Consumos nos híbridos plug-in são muito maiores
Na análise mais abrangente alguma vez realizada sobre o comportamento dos veículos fora dos laboratórios de testes, o Instituto Fraunhofer da Alemanha descobriu que os PHEV consomem combustível a taxas muito superiores às declaradas pelos fabricantes. Os PHEV dependem de dois sistemas de propulsão: um motor de combustão interna tradicional e um motor elétrico alimentado por uma bateria externa.
Utilizando dados de aproximadamente um milhão de PHEV produzidos entre 2021 e 2023, os investigadores mediram o consumo real de combustível em diversas condições de condução. Encontraram uma média de seis litros por cada 100 quilómetros. É cerca do triplo dos valores oficialmente certificados. As conclusões destacam uma crescente discrepância entre os testes laboratoriais e o desempenho em estrada da tecnologia híbrida.
A configuração de modo duplo permite aos condutores alternar entre a energia elétrica e a energia a combustão. Depende da velocidade, da distância ou da disponibilidade da bateria. Em teoria, os veículos deveriam utilizar principalmente a energia elétrica em viagens curtas, minimizando o consumo de combustível. O estudo constatou que o motor de combustão é acionado com mais frequência. Os investigadores acreditam que o motor de combustão nos híbridos plug-in é acionado com muito mais frequência na condução diária do que se supunha.
Marcas insistem que está tudo nas mãos dos condutores
Os híbridos fabricados na Alemanha apresentaram muitos dos índices de consumo mais elevados. Os modelos da Porsche a registarem uma média de cerca de sete litros por cada 100 quilómetros, mais do que qualquer outra marca. Em contrapartida, os PHEV menores de fabricantes como a Kia, Toyota, Ford e Renault foram mais eficientes. Consomem muitas vezes menos de um litro por cada 100 quilómetros quando alimentados principalmente por eletricidade.
A Porsche atribuiu as discrepâncias a “diferentes padrões de utilização”, afirmando que o comportamento do condutor, as condições da estrada e os perfis de condução individuais afetam os resultados.
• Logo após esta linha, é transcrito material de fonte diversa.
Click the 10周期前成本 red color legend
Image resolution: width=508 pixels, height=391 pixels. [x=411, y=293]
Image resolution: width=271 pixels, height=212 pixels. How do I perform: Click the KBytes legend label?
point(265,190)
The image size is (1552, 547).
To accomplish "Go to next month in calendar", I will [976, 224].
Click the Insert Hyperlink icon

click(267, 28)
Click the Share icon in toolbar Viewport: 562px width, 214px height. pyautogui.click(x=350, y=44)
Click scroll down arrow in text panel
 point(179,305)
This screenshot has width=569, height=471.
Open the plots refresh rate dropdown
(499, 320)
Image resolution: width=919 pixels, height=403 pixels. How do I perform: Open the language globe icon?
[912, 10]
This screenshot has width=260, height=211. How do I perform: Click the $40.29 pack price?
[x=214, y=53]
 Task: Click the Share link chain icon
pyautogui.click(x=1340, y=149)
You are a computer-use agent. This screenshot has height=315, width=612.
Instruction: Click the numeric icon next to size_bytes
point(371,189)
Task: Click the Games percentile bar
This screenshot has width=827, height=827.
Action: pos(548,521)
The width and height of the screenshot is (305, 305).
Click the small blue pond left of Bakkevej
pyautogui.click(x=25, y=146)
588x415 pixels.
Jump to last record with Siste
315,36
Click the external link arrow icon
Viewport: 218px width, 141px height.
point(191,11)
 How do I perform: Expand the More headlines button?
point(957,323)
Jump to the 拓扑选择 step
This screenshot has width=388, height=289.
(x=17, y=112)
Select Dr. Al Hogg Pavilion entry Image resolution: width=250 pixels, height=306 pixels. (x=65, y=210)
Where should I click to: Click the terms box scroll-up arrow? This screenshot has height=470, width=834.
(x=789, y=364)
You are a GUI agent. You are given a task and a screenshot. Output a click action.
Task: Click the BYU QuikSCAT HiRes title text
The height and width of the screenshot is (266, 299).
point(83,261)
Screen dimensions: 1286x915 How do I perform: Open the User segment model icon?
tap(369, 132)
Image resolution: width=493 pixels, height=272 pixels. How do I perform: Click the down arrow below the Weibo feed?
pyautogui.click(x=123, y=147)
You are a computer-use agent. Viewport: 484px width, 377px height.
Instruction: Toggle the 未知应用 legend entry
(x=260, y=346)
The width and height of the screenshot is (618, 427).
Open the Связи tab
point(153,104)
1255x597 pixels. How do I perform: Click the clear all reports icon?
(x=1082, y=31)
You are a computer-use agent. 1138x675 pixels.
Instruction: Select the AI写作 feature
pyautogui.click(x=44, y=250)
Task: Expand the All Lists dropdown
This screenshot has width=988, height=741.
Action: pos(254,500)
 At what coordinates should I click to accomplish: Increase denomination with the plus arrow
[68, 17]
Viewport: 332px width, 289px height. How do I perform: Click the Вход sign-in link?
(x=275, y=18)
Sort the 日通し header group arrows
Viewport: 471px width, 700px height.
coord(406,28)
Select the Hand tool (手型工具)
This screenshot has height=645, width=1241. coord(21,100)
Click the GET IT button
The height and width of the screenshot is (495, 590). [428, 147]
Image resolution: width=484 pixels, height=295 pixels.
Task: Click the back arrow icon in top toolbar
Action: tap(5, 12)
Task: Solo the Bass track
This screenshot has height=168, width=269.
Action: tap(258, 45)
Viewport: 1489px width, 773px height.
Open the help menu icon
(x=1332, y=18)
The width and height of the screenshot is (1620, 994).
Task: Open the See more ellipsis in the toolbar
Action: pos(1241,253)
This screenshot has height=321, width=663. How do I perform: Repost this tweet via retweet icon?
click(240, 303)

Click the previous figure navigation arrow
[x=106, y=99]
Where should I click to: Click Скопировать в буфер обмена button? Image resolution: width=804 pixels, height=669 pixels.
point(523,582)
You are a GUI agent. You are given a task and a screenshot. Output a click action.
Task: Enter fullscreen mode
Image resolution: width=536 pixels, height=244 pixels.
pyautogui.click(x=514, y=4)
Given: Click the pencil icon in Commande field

A empresa enfatizou que os seus números oficiais estão em estrita conformidade com as normas de teste da UE, garantindo medições uniformes em todos os mercados. No entanto, estes padrões, alertou a equipa do Fraunhofer, já não refletem as condições reais.
Os reguladores devem basear a conformidade com as emissões em dados reais da estrada, e impor penalizações por incumprimento se as médias de emissões de CO₂ da frota excederem os limites regulamentados. O estudo reforça as críticas de longa data das organizações ambientais que questionam se os híbridos plug-in preenchem realmente a lacuna entre a combustão e a eletrificação ou se simplesmente a adiam.